---
aliases:
- /2015/03/numba-groupby-pixels
categories:
- python
- astrophysics
date: 2015-03-24 9:00
layout: post
slug: numba-groupby-pixels
title: Accelerate groupby operation on pixels with Numba

---

[Download the original IPython notebook](https://gist.github.com/zonca/37b4423e507d5dc2fc3b8b5d4db6d316)

## Astrophysics background

It is very common in Astrophysics to work with sky pixels. The sky is tassellated in patches with specific properties and a sky map is then a collection of intensity values for each pixel. The most common pixelization used in Cosmology is [HEALPix](https://healpix.sourceforge.io).

Measurements from telescopes are then represented as an array of pixels that encode the pointing of the instrument at each timestamp and the measurement output.

## Sample timeline

    import pandas as pd
    import numba
    import numpy as np

For simplicity let's assume we have a sky with 50K pixels:


    NPIX = 50000

And we have 50 million measurement from our instrument:


    NTIME = int(50 * 1e6)

The pointing of our instrument is an array of pixels, random in our sample case:


    pixels = np.random.randint(0, NPIX-1, NTIME)

Our data are also random:


    timeline = np.random.randn(NTIME)

## Create a map of the sky with pandas

One of the most common operations is to sum all of our measurements in a sky map, so the value of each pixel in our sky map will be the sum of each individual measurement.
The easiest way is to use the `groupby` operation in `pandas`:


    timeline_pandas = pd.Series(timeline, index=pixels)

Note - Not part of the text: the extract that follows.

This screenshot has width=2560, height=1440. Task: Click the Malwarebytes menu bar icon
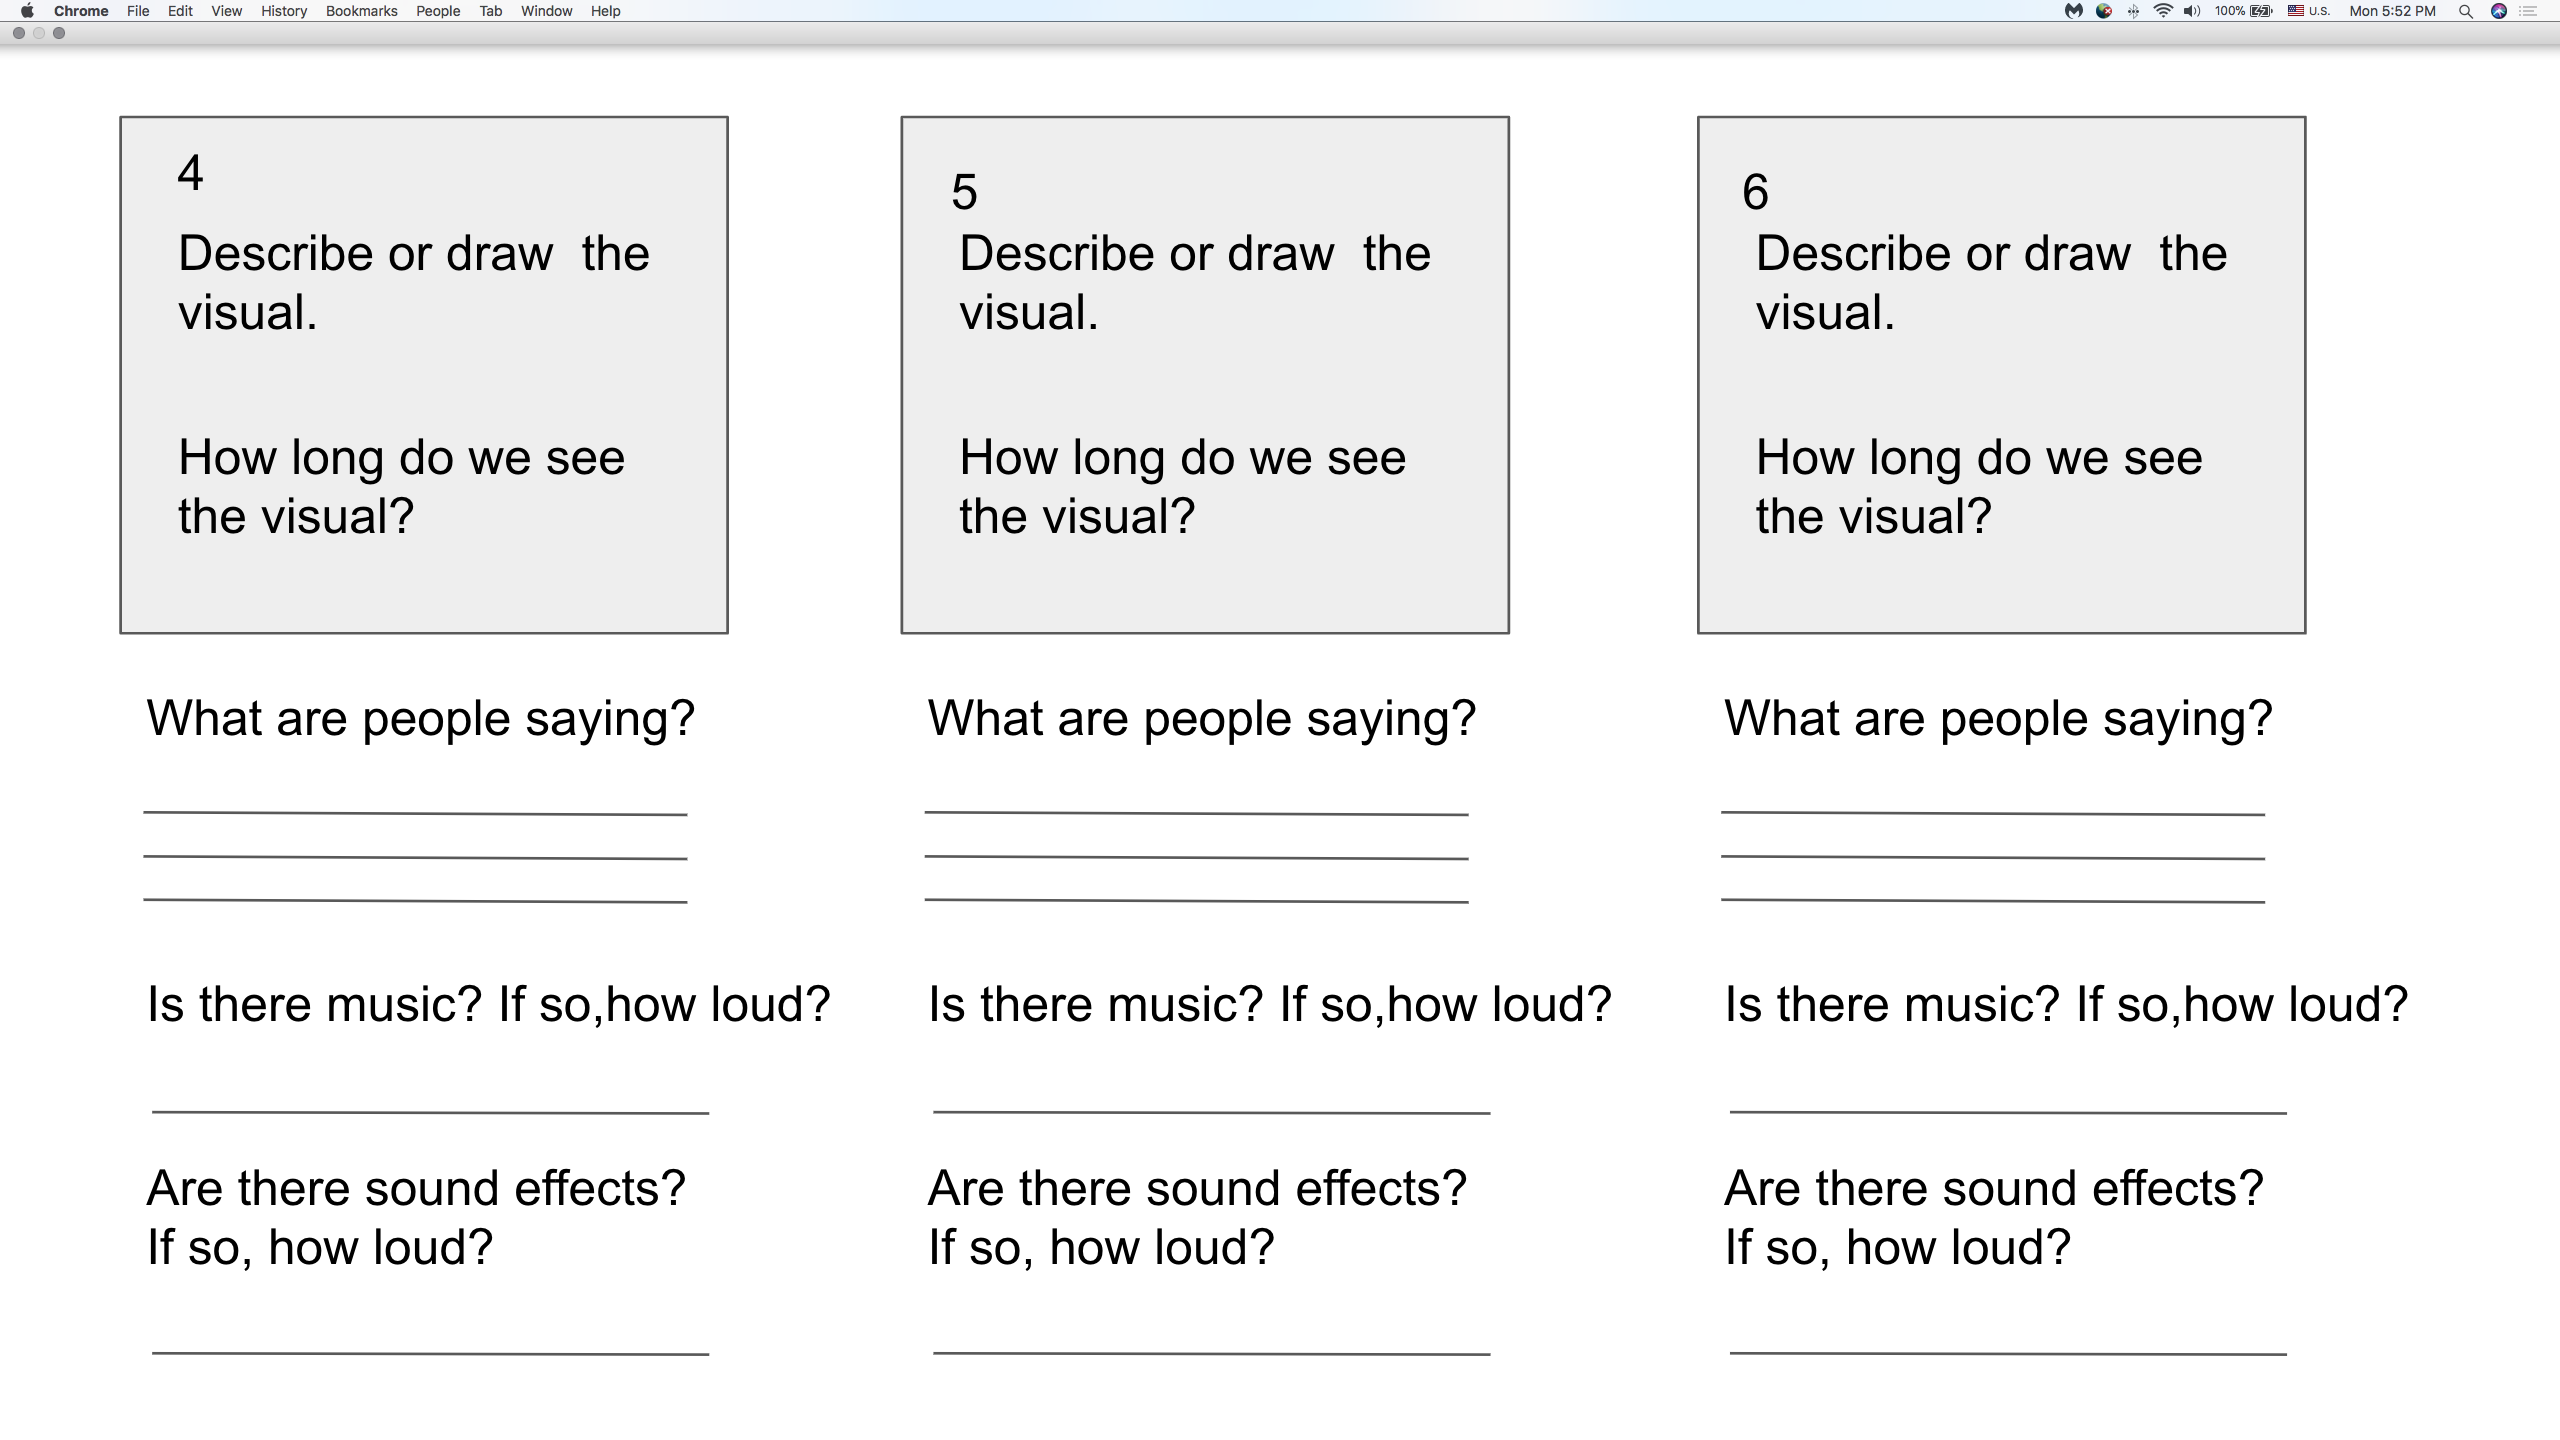point(2074,11)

    timeline_pandas.head()
    46889    0.407097
    3638     1.300001
    6345     0.174931
    15742   -0.255958
    34308    1.147338
    dtype: float64

    %time m = timeline_pandas.groupby(level=0).sum()

    CPU times: user 4.09 s, sys: 471 ms, total: 4.56 s
    Wall time: 4.55 s


## Create a map of the sky with numba

We would like to improve the performance of this operation using `numba`, which allows to produce automatically C-speed compiled code from pure python functions.

First we need to develop a pure python version of the code, test it, and then have `numba` optimize it:

    def groupby_python(index, value, output):
        for i in range(index.shape[0]):
            output[index[i]] += value[i]

    m_python = np.zeros_like(m)


    %time groupby_python(pixels, timeline, m_python)

    CPU times: user 37.5 s, sys: 0 ns, total: 37.5 s
    Wall time: 37.6 s

    np.testing.assert_allclose(m_python, m)

Pure Python is slower than the `pandas` version implemented in `cython`.

### Optimize the function with numba.jit

`numba.jit` gets an input function and creates an compiled version with does not depend on slow Python calls, this is enforced by `nopython=True`, `numba` would throw an error if it would not be possible to run in `nopython` mode.


    groupby_numba = numba.jit(groupby_python, nopython=True)

    m_numba = np.zeros_like(m)

    %time groupby_numba(pixels, timeline, m_numba)
    CPU times: user 274 ms, sys: 5 ms, total: 279 ms
    Wall time: 278 ms

    np.testing.assert_allclose(m_numba, m)

Performance improvement is about 100x compared to Python and 20x compared to Pandas, pretty good!

## Use numba.jit as a decorator

The exact same result is obtained if we use `numba.jit` as a decorator:

    @numba.jit(nopython=True)
    def groupby_numba(index, value, output):
        for i in range(index.shape[0]):
            output[index[i]] += value[i]